With words of commitment
and with hands joined,
and with rings given and received,
they, paradoxically
(in the presence of their invited witnesses
to their madness),
sealed their destiny
by wistfully,
willfully
tossing away
their individual liberty.
For in making and taking their vows, they
(born into their families
and, by them, nurtured to be
independent, ethically-acting agents
in the world,
responsible for
– and accountable for the consequences of –
their choices)
no longer had possession of the fullest freedom
to do what they each chose
and when,
and where,
and with whom,
and how,
and for how long;
at least, not without the sworn duty to inform the other.
Yet, in partaking of this solemn paradox,
on its face, making little sense,
being the nonsense
of relinquishing their long-sought,
hard-fought-and-won autonomy,
they discovered the deepest truth embraced by
(and, thus, sought to embody)
this mystery…
That in the daily ministry of yielding, each to the other,
as to Christ,
their self-sovereignty,
they encountered the greatest measure
of their individuality;
each, only through surrender,
becoming more fully one’s self.
Endnote: Be subject to one another out of reverence for Christ (Ephesians 5.21)

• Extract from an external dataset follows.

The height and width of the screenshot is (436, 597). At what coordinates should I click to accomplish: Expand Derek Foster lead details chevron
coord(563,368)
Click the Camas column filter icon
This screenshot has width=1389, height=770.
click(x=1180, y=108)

Wow!! This is beautiful Paul!! For the past three years I’ve been learning to “uncouple” myself…. now making all the decisions having to get no one’s permission or sharing good times and bad. Being married & committed makes so many things easier…. but it takes a minute to learn how to be independent again after being “two who become one” for so long…..can’t imagine what that’s like for couples who’ve been together 50-60 years….
Much love!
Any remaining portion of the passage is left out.